What is jet lag exactly?
Well, jet lag or jet lag disorder is a really not-fun consequence of taking long-haul flights. Our bodies struggle when crossing time zones because they're already accustomed to a certain sleep-wake cycle. This is a result of a disturbed circadian rhythm that throws your internal clock off balance. Other functions such as hunger and bowel movements will take time to catch up to the local time at your new destination. The more time zones you cross, the worse jet lag can get. If possible, try to avoid back to back flights that cross multiple time zones. It'll ease up your jet lag symptoms (being on a plane for that long wouldn't be ideal anyway. You'll thank us later).
Some jet lag symptoms include:
- Insomnia or sleepiness
- Stomach pain, constipation or diarrhea
- Difficulty focusing or concentrating
- Changes in mood
Traveling is fun, but the jet lag is seriously something we can do without--wait, that was an option? Yep. It’s actually really easy to avoid jet lag or travel fatigue! The factors leading to this symptom is primarily sleep-deprivation or dehydration. Chances are being sleep-deprived means you're gonna have a rough go at it because your body clock hasn't fully adjusted. By taking steps ahead of time to adjust your body clock, you just might be able to successfully beat jet lag.
Tips for Avoiding Jet Lag
- Plan ahead
Do you sleep well on planes? If so, choose a red-eye flight where you'll be able to catch a good night's rest before arriving at your destination--refreshed and awake for daylight. If not, choose a flight where you will land closer to the evening at your new destination so you can sleep when you arrive. This will help you reset for the first day you arrive. If it's your first time flying on a long-distance flight, you should probably stay away from red-eye's until you know for sure if you're able to sleep on a plane. It should be easier to stay awake on a plane than to fall asleep, so you can gauge for your future trips after trying it out the first time. Sleep deprivation plays a huge role in one's jet lag symptoms. Unless you have unlimited PTO, you've probably already planned something on the itinerary for the moment you land to maximize your time. If it's possible, try to schedule your flight a day before you have any activities to attend. If you weren't able to adjust to your new time zone upon arrival, at least you have the breathing room to catch some sleep and be awake for your adventures the following day. When selecting your seat, you can also try to find a window seat where you won't be disturbed when you're trying to rest.
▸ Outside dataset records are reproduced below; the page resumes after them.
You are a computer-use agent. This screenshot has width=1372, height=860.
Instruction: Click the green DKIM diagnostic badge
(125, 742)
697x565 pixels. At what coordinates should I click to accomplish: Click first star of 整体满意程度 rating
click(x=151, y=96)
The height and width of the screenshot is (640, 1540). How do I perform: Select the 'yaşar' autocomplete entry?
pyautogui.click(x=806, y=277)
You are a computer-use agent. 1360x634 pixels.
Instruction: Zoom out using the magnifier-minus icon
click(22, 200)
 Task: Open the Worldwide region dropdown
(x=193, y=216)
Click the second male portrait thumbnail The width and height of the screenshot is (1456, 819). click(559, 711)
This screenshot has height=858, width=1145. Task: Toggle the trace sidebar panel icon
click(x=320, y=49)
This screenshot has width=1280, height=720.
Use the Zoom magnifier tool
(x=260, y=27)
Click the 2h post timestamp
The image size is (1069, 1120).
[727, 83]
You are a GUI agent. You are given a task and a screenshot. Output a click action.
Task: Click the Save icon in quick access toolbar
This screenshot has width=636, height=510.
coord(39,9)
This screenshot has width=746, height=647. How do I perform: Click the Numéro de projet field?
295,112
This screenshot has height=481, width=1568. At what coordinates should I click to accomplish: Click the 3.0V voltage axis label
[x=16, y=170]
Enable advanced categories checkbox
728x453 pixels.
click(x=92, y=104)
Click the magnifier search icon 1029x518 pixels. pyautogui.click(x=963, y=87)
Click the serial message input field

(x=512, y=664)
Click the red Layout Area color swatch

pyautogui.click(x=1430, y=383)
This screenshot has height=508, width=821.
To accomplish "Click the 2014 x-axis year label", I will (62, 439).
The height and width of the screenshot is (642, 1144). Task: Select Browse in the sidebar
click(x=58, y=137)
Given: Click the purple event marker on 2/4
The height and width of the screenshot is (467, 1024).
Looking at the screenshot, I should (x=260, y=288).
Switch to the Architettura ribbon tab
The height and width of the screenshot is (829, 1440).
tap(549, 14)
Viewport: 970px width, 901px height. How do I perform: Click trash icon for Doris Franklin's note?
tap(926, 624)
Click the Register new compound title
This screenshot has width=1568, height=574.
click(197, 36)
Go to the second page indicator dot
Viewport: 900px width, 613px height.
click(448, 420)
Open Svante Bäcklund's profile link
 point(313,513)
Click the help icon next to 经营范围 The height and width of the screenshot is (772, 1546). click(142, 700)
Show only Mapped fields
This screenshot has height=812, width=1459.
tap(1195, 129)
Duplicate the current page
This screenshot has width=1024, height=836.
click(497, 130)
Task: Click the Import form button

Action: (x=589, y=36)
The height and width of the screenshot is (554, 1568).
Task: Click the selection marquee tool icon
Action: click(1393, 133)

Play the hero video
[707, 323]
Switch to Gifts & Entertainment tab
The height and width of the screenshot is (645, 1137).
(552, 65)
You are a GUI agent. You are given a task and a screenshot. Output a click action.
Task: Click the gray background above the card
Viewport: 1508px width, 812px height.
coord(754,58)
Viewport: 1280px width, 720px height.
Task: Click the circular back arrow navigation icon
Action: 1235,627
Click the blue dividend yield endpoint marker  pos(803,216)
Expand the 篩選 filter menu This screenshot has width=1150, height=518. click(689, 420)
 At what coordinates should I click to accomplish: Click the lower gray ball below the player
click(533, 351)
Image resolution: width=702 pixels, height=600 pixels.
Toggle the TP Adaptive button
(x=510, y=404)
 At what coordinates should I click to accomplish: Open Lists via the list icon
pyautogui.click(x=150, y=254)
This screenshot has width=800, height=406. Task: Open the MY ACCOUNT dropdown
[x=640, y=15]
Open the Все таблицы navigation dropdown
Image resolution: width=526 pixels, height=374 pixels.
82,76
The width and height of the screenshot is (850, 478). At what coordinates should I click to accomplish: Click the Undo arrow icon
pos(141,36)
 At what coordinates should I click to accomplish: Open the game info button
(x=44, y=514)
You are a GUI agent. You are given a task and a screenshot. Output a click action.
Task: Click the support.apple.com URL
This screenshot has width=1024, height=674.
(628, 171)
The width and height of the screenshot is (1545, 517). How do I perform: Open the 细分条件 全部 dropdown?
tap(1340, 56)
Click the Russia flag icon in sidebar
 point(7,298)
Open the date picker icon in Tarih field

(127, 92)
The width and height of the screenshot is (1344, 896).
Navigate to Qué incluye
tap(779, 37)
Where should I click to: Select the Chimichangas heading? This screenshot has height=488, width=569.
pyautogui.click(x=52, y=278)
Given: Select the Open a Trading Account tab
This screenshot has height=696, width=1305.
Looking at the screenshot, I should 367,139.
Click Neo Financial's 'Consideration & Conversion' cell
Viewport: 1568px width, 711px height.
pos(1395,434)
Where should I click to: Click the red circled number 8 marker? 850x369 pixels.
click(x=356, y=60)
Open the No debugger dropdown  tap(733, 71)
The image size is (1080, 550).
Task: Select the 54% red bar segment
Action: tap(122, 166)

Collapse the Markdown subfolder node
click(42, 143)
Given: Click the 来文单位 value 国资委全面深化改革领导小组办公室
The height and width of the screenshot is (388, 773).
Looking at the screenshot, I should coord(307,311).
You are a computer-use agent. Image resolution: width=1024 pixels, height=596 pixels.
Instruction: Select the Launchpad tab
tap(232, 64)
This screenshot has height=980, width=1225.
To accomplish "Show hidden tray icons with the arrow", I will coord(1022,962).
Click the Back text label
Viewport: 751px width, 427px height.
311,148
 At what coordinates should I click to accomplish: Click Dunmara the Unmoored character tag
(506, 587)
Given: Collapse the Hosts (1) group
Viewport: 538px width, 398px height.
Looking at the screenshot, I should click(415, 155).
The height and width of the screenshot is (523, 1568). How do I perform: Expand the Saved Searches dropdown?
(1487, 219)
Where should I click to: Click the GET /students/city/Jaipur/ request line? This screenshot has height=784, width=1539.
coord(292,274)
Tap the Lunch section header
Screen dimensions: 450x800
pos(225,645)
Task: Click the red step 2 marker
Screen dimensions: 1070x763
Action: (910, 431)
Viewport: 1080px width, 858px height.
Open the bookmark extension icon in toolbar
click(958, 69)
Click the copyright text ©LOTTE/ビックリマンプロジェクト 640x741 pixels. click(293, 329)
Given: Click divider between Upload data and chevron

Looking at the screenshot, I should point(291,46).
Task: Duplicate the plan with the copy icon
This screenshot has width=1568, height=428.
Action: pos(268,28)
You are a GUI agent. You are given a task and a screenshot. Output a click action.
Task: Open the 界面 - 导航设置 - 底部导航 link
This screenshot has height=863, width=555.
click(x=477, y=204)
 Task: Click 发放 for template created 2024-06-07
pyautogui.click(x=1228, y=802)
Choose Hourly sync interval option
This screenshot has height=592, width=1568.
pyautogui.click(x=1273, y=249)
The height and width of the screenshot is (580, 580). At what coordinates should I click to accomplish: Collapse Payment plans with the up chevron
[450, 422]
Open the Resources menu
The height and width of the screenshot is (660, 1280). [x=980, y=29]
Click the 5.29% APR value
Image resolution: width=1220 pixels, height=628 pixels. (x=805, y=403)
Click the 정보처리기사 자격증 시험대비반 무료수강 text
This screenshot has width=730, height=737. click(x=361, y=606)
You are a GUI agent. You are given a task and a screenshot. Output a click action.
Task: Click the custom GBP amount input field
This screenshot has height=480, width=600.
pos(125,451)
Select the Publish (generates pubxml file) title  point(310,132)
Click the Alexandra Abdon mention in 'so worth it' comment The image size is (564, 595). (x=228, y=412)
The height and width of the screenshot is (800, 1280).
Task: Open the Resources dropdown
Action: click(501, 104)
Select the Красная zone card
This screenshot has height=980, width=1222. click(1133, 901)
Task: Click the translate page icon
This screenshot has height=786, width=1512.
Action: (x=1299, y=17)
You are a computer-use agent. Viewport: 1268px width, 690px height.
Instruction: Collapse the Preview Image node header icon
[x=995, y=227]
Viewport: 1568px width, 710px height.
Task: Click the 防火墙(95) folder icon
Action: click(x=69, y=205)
- Adjust your sleep schedule ahead of time
Start a few days before your trip, either sleeping a little earlier if your new location is behind on time or sleeping later if it's ahead. Your new schedule will help you get acclimated to the new destination time. Your biological clock will thank you. Tip: set your watch to local time at your destination. That way, it'll be easier to close the gap of time to your new sleep schedule. If you have a hard time sleeping earlier, melatonin may be a good option to help you. Be sure to follow instructions for use beforehand and look for the words "non-habit-forming" on the label. If melatonin works for you, you can even bring it along on your trip to aid in getting your body clock on schedule. Avoid taking other over-the-counter "jet lag cures"--some can actually make symptoms worse and don't agree with cabin pressure.
- Don't nap longer than 30 minutes on 'daytime' flights
If you're taking a flight when it's daytime at your new destination, try not to nap for longer than 30 minutes at a time. Doing this will prevent you from restlessness later when you land and it's nighttime at your new time zone.
- Avoid drinking coffee, tea, or alcohol.
We know, this can be hard, especially when you’re working on a flight or if you’re on vacation, but caffeine and alcohol are known as diuretics, which means they’ll actually dehydrate you--resulting in grogginess and sometimes even headaches.
- Drink lots of water
Experts recommend drinking 6-8 oz of water per hour of flight to deter jet lag symptoms.
We mean it. Even though it may seem like a hassle to constantly need to use the restroom, it’s a small price to pay for staying hydrated and diminishing the effects of jet lag.
- Take an empty reusable water bottle with you.
Once you pass TSA, you can fill it up at a water fountain. Questionable water? Swap your regular water bottle for the LARQ self-cleaning water bottle so you always have clean water at your fingertips.
- Take walks
Turns out, getting up to go the restroom more often will benefit you here! Taking walks--even if they’re short--can help improve circulation. Your body will thank you.
So you see, it’s easy to travel without the dreaded effects of jet lag. Try these simple methods to avoid travel fatigue, so you can not only survive a long flight, but THRIVE.